Desde aquel momento, nos encontramos bajo la influencia y el canal de los 70 ministros espirituales de las naciones del mundo que rigen en lo Alto. Cualquier flujo de sustento material que llega a nosotros, proviene del Creador, Bendito Sea Su Nombre, por supuesto, pero se canaliza a través de un transformador llamado los 70 ministros. Si queremos traducir el impacto de este transformador en el mundo actual, la dinámica funciona de la siguiente manera: nos encontramos asentados aquí, pero sin los avales económicos de los Estados Unidos no podríamos sostener la estructura del país; nos encontramos aquí, y sin los fondos de reparación de Alemania no habríamos logrado edificar lo que levantamos. Es decir, en algún punto te encuentras condicionado por el exterior. En la Cabalá se registra —y lo repetía con frecuencia el tzadik Rabí Menajem Mendel de Riminov— que cuando un judío reside en la Tierra de Israel pero recibe su sustento, su economía y su capacidad de subsistencia material de las naciones del exterior, en el plano espiritual es considerado como si habitara en el extranjero. Esto constituye una faceta del exilio, pues representa una falta de plenitud.

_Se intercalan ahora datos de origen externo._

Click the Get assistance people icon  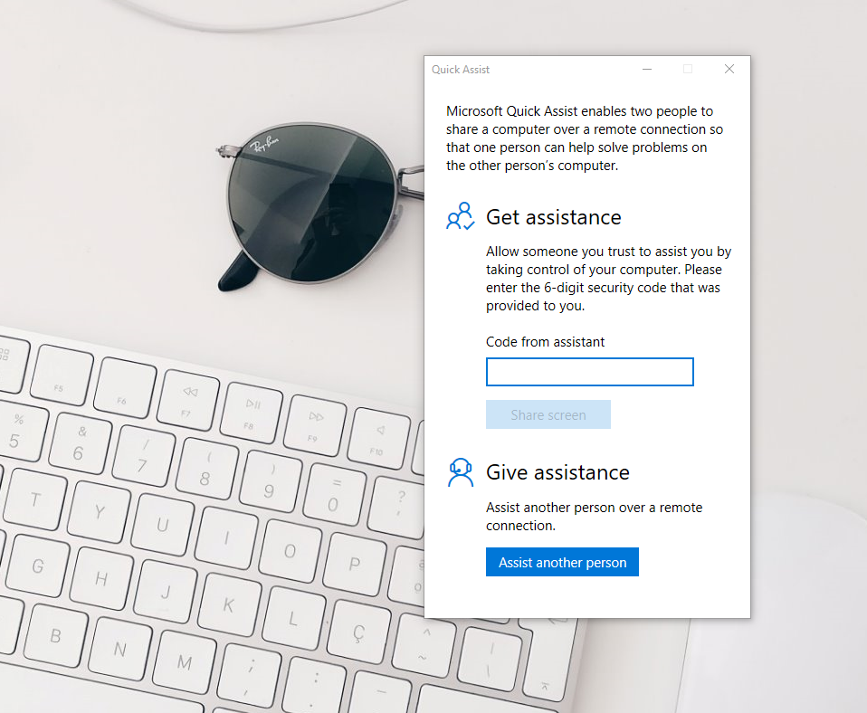tap(460, 216)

No nos encontramos en un estado de redención absoluta, no nos sostenemos por nosotros mismos. Y si recientemente escuchamos hablar sobre los yacimientos de gas y demás recursos, la lectura espiritual es que Dios te dice: “Tú tienes el potencial de sostenerte, pero vendrá alguno de los 70 ministros y te limitará porque aún no ha llegado el momento final”. No te manejas de forma independiente; aparecen diversas figuras de gran riqueza material, el dinero se desvanece, y el hombre no comprende el porqué, el dónde ni el cómo, y levanta quejas, pero eso no soluciona la situación mientras rija el estado de exilio (Galut). El exilio estipula que aún no tienes el control absoluto, no puedes sostenerte únicamente por tus propios medios, sino que requieres alimentarte constantemente de fuentes externas. Esta es una dinámica propia del exilio; este es nuestro estado actual.

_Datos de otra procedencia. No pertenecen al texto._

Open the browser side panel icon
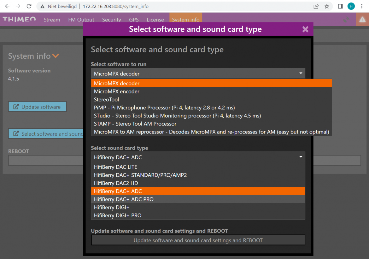The height and width of the screenshot is (259, 369). [x=340, y=6]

Por consiguiente, este concepto tiene una implicación directa en el peso de los signos astrales en el momento del nacimiento: el mes en que naciste, la hora y el día. Debido a que nos encontramos en el periodo del exilio, si estuviéramos en la época de la redención completa, la capacidad de cada individuo para transformar su carácter con facilidad sería mucho mayor, y el día del nacimiento carecería de un peso determinante. Sin embargo, hoy en día, nuestro sustento en el exilio se filtra a través de los 70 ministros de las naciones; por lo tanto, la relevancia que posee el día en que nacimos y el significado de esa fecha es significativamente mayor durante el exilio que en los tiempos de la redención. No representa una virtud espiritual, sino un hecho factual. Nos situamos en un escenario donde la fecha de nacimiento posee un impacto superior al que tenía cuando el Templo de Jerusalén estaba en pie.

Los 70 ministros espirituales de lo Alto manejan el orden de la materia en el mundo. Los judíos poseen el intelecto, pero el capital y el poder para ejecutar sus proyectos de forma soberana se ven limitados. Se habla de que existen judíos acaudalados en el mundo y, sin embargo, es un hecho que cuando intentamos desarrollar el proyecto del avión Lavi, nos bloquearon la iniciativa; y ocurrieron varios episodios similares posteriormente —los cuales no viene al caso detallar aquí— donde creamos una innovación, pero al llegar a la fase de implementación nos imponen restricciones: “No lo lleven a cabo, no tengan esa autonomía ni esa superioridad militar, no les proveeremos el financiamiento, no lo comercialicen”, etcétera. Ejercen un control sobre nosotros tanto en el ámbito de la seguridad como en el plano económico y en todas las áreas.